Still, the simultaneous arrival of belated aid and subfreezing temperatures has forced relief workers into a hasty triage. Some recipients bemoan what they see as less than what they deserve, while others sell the supplies to earn money to buy what they want.

Organizations such as Care International, the U.N. World Food Program and the Afghan agencies that are their partners are steering new jobs toward women, especially widows, who were often left hungry and hopeless by the Taliban, who considered them an underclass.
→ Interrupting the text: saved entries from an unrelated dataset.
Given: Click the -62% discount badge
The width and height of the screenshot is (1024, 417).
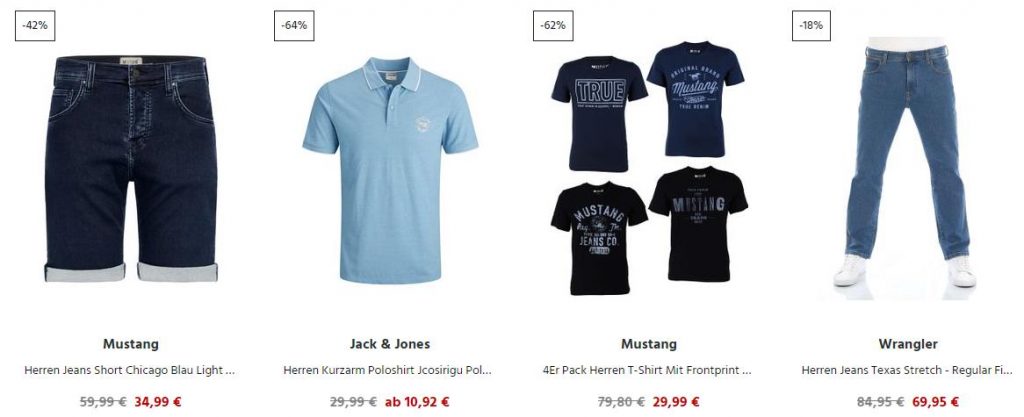Looking at the screenshot, I should pyautogui.click(x=553, y=25).
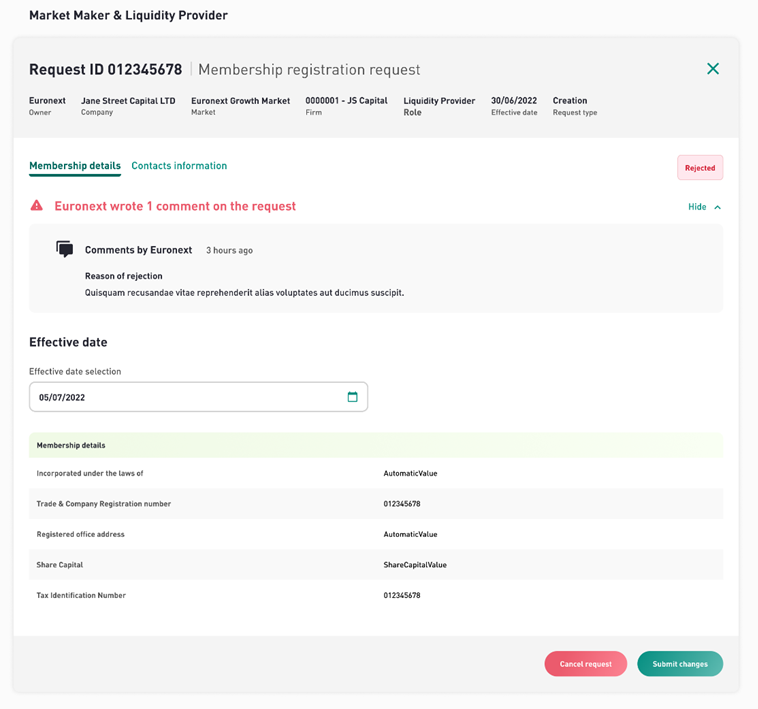Viewport: 758px width, 709px height.
Task: Select the Membership details tab
Action: [x=75, y=166]
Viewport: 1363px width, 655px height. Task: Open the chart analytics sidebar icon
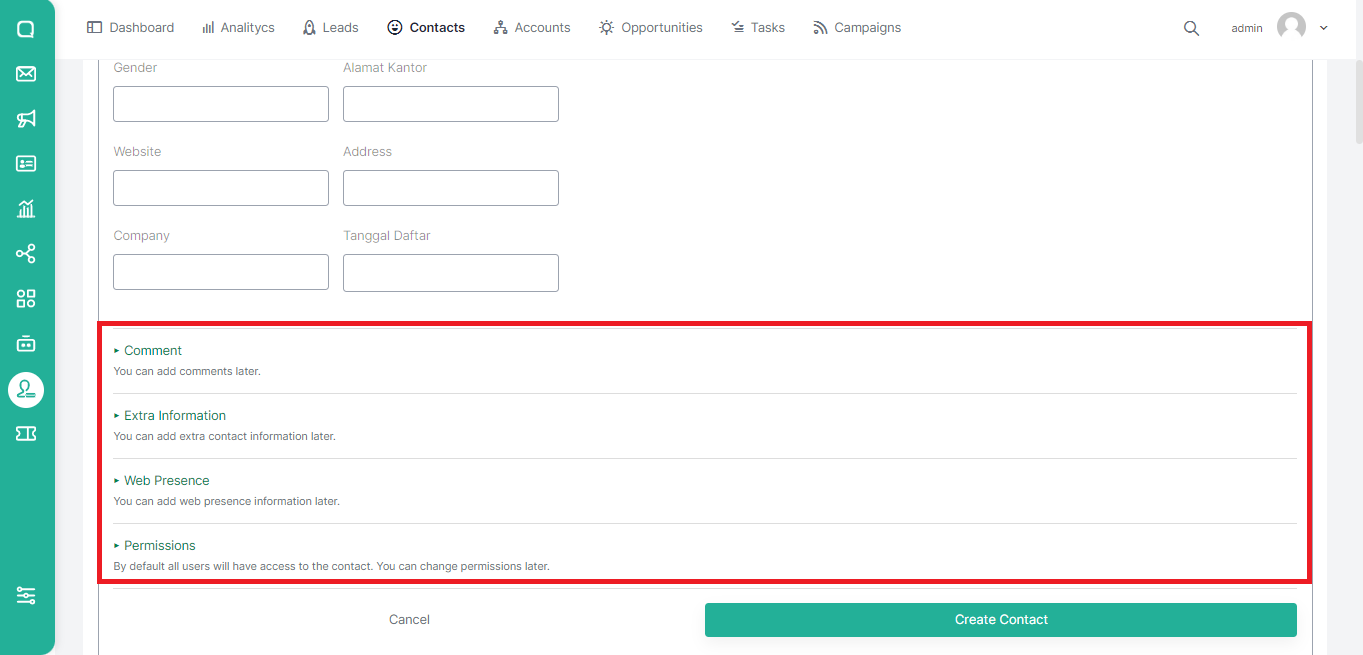(x=26, y=209)
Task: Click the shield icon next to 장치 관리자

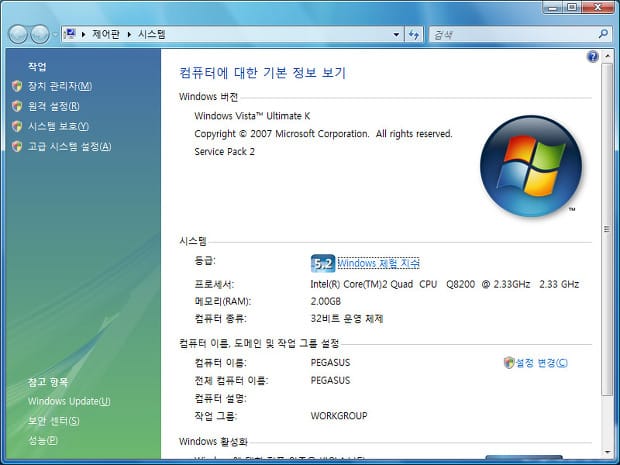Action: tap(17, 86)
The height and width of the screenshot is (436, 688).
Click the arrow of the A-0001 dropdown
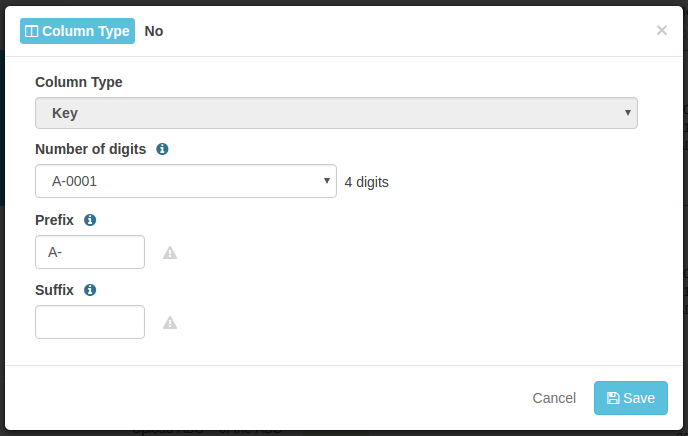(x=326, y=181)
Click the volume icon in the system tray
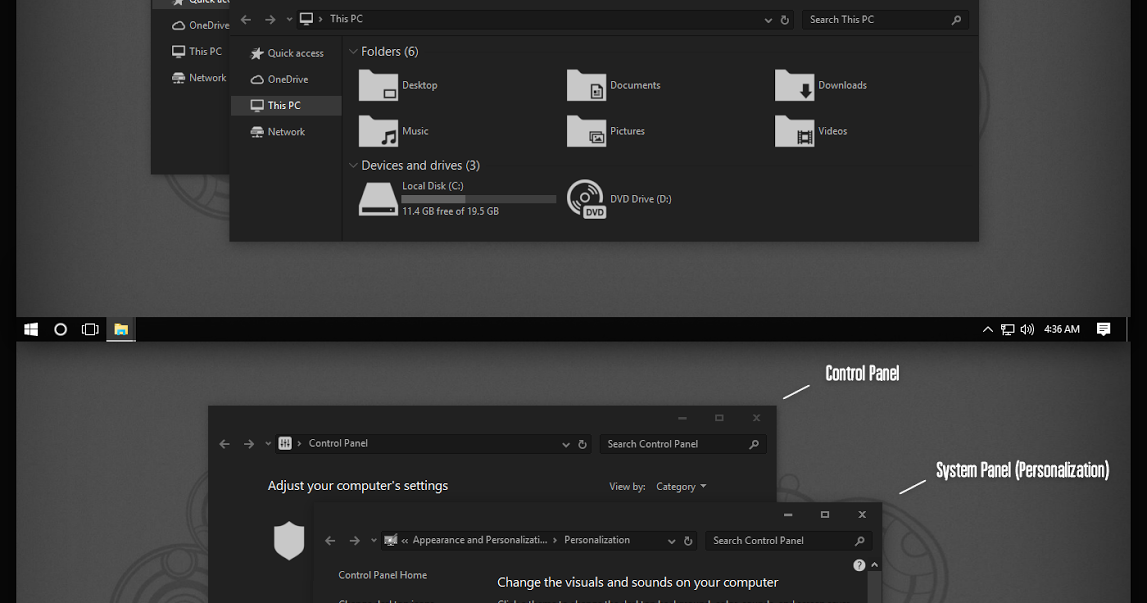1147x603 pixels. 1027,329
Aid is also being aimed at rural communities hit by drought to prevent the perception that Kabul, the capital, is the main recipient of the world’s sudden largess.

“If this happens, the rural people will flee to Kabul and we’ll have a worse IDP problem,” said World Food Program manager Fayyaz Shah, using the agency shorthand for “internally displaced persons.”
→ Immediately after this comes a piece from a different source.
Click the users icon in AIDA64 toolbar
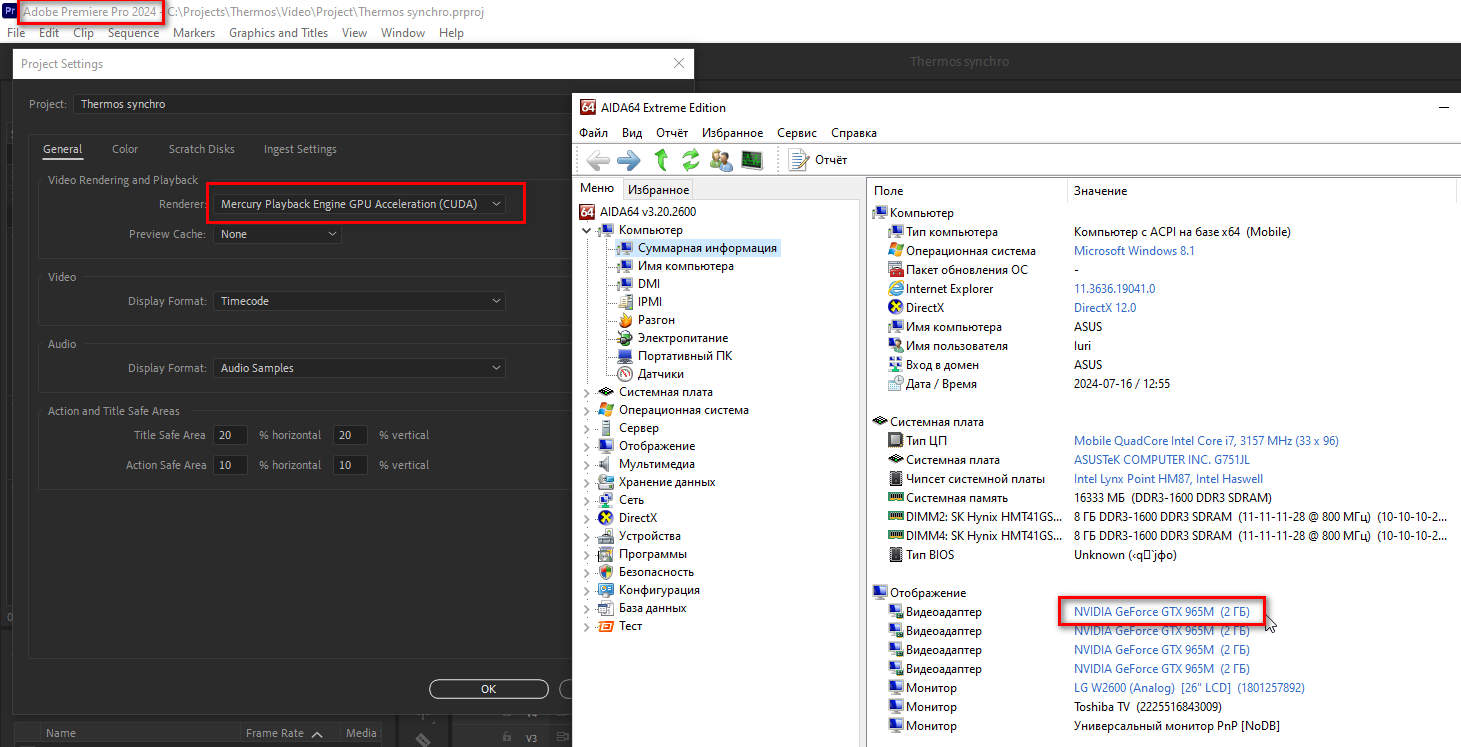Screen dimensions: 1461x747 [x=720, y=159]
The focus on hiring women for the thousands of jobs in need assessment, supply coordination and distribution is nothing new for the humanitarian aid groups that have been active in Afghanistan throughout its recent tumultuous decades. But in the wake of the brutal Taliban regime, which forbade women to work or even venture outside the home without a male relative as an escort, the need to elevate women’s rights and opportunities is all the more pressing, relief experts say.

The World Food Program employs 3,600 women to make pasta in their homes for delivery to other needy families around the country. A similarly sized network of widows’ bakeries will resume later this month after it was suspended because of the U.S.-led bombing that began Oct. 7, said the emergency project director, Laurent Saillard.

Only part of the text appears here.